The Conspiratorial Character of Political Life
Peter Schultz
Here’s a question: Can American political life be understood without referring to conspiracies? A more general question is: Can political life itself be understood without reference to conspiracies? I think the answer to both questions is “No.” Conspiracies are central to political life in general and to American political life in particular.

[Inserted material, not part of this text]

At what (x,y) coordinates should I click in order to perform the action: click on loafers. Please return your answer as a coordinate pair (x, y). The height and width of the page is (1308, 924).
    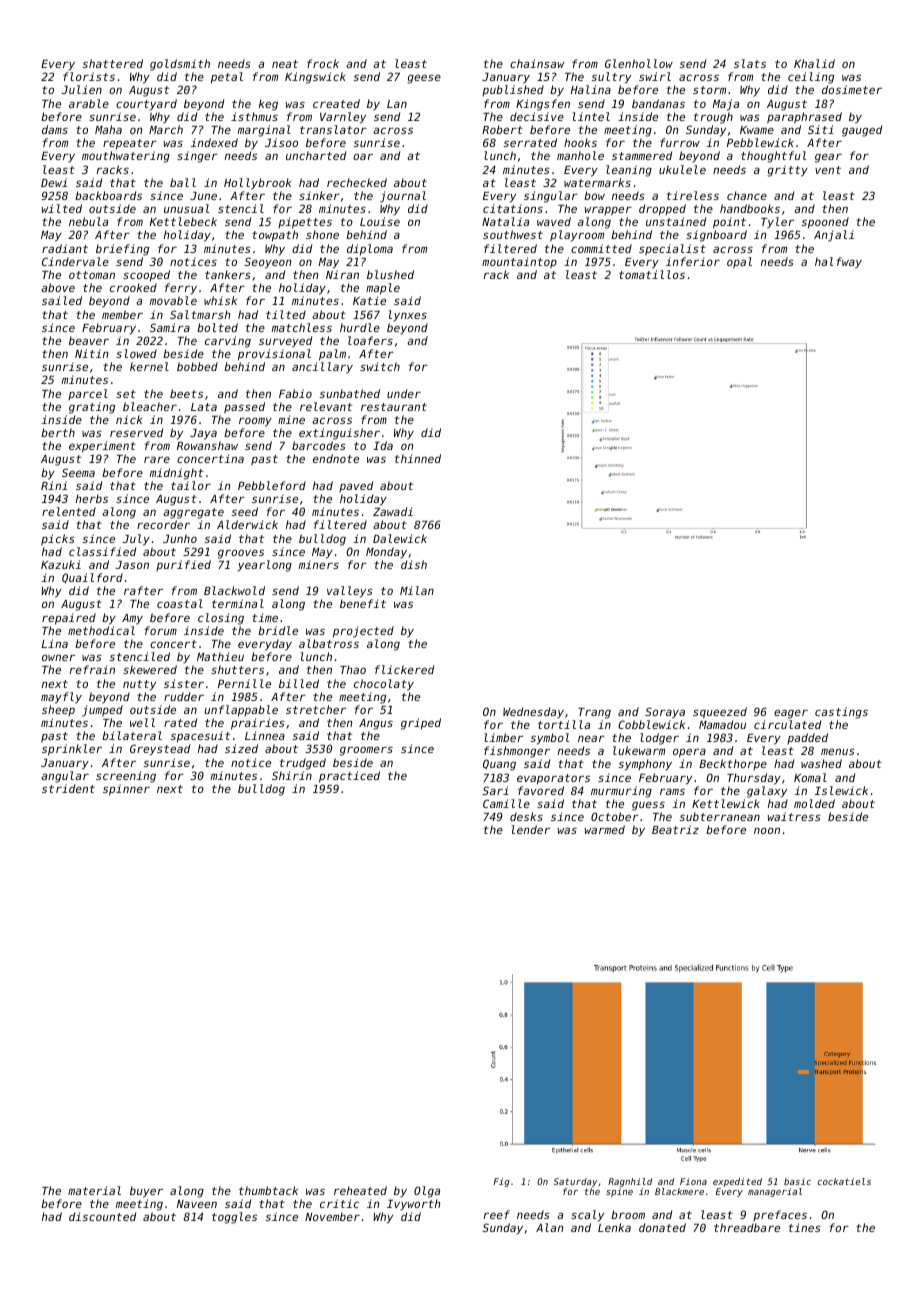
    Looking at the image, I should click on (370, 340).
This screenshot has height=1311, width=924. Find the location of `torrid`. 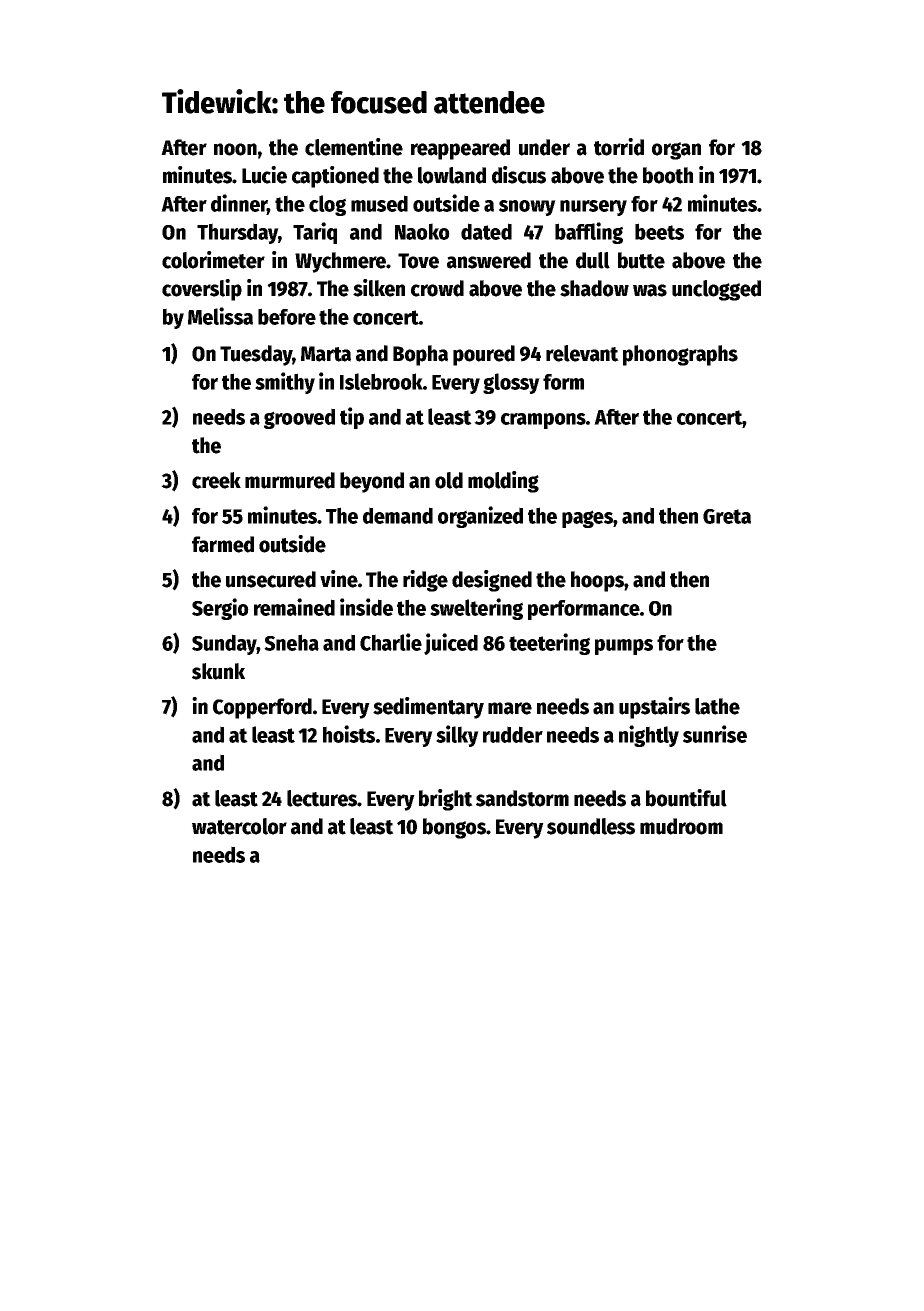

Regarding American political life, it cannot be understood without taking a conspiratorial view of, say, the assassination of JFK, as well as others. If that assassination was not the result of a conspiracy, i.e., was not planned for by persons for political purposes, then it was nothing more a random event, almost as if it were a traffic accident. And that’s how many Americans want to think about it. JFK and Lee Harvey Oswald, moving separately, ultimately met in Dallas, where they “ran into each other,” and JFK ended up dead. This is what “the lone gunman theory” of that crime meant and means. And it is a comforting theory, more comforting than if JFK was assassinated by the CIA, the Soviets, or Cubans who were protecting Castro from Kennedy’s attempts to have him assassinated. Such explanations are similar to those used to account for, say, the Vietnam War, which is said to have been “a quagmire” into which the US was dragged, almost against its will.
One reason such explanations are popular is because we Americans don’t want to think that not only are conspiracies a permanent part of political life, but that they often control our political life. We prefer to think that our political life is controlled by laws, elections, Supreme Court decisions, and outstanding individuals, e.g., “great presidents.” To think that conspiracies are key to determining our political life would require us to rethink things we take for granted as “common sense” or “conventional wisdom.” This would be a major task; one most people have no desire to undertake. Hence, they are quite content to think of “conspiracy theorists” as delusional, paranoid persons who live in fantasy worlds of their own creation. But it could be that in fact it is the rest of us who are living in a fantasy world, although not of our own making.
Aristotle wrote about political life as characterized by what he called “regimes.” That is, there are democratic regimes, oligarchic regimes, monarchical regimes, aristocratic regimes, and tyrannical regimes. These regimes are arrangements of power that reflect “the values” – as we say – of the most powerful. Democratic regimes rest on democratic values, values which are embraced by and motivate those who have them. So, democrats seek to maintain and fortify their democracy, and act in ways to accomplish that end. You may say that democrats will join together, act conspiratorially to maintain and fortify their democracy, whereas oligarchs will do the same. To see political life in terms of regimes is to see political life in terms of conspiracies. Machiavelli, famous as a conspiracy theorist, knew nothing about conspiracies that Aristotle didn’t know too. For both, conspiracies were the stuff of political life. Regimes can only be preserved or subverted by way of conspiracies, as Aristotle’s Politics and Machiavelli’s The Prince and The Discourses make clear.
Most Americans don’t think about political life in terms of regimes, as did Aristotle. Even Machiavelli downplayed their importance, without ever downplaying the centrality of conspiracies in political life. This points to the differences between Aristotle’s political teaching and Machiavelli’s political teaching. Whereas political life was animated by conflicting ideas of justice for Aristotle, for Machiavelli political life was animated by psychological forces – as we say – by different types of human beings that are not best described in political terms. For Machiavelli, there are essentially the ambitious few and the insecure many, rather than there being democrats, oligarchs, aristocrats, or tyrants. Machiavelli redefined political life by minimizing or rejecting concerns about justice as central. Questions of justice and injustice are, for Machiavelli, ultimately irrelevant when understanding or constructing republics or princedoms. For Machiavelli, the best political order is not defined as the most just political order, as it was for Aristotle; rather it is the most secure, the most stable, the most prosperous, the most powerful, and the one that secures “the general welfare” and does so over time, “for ourselves and our posterity.”
Despite these differences, however, Aristotle, like Machiavelli, saw political life as essentially conspiratorial. Democrats want a regime that is just as democrats understand justice, that is, as essentially egalitarian. But to achieve that goal, democrats join forces, conspiring against the oligarchs, the aristocrats, the monarchists, and the tyrants, while the latter are conspiring against the democrats. Appeals to justice are made. But the character of political life is not determined in the final analysis by such appeals. Rather, the character of political life, the character of any regime, is determined by conspiracies, i.e., covert and overt actions meant to secure and fortify the prevailing arrangements of power, whether democratic, oligarchic, aristocratic, monarchic, tyrannical. Because all arrangements of power are partial, all are unjust in some ways. Hence, all are unstable, even open to subversion. Democrats, oligarchs, aristocrats, monarchists, even tyrants must join forces, i.e., conspire to preserve their rule, their regime. And even the best regime, as Aristotle’s account of it in his Politics illustrates, would need to conspire to preserve itself.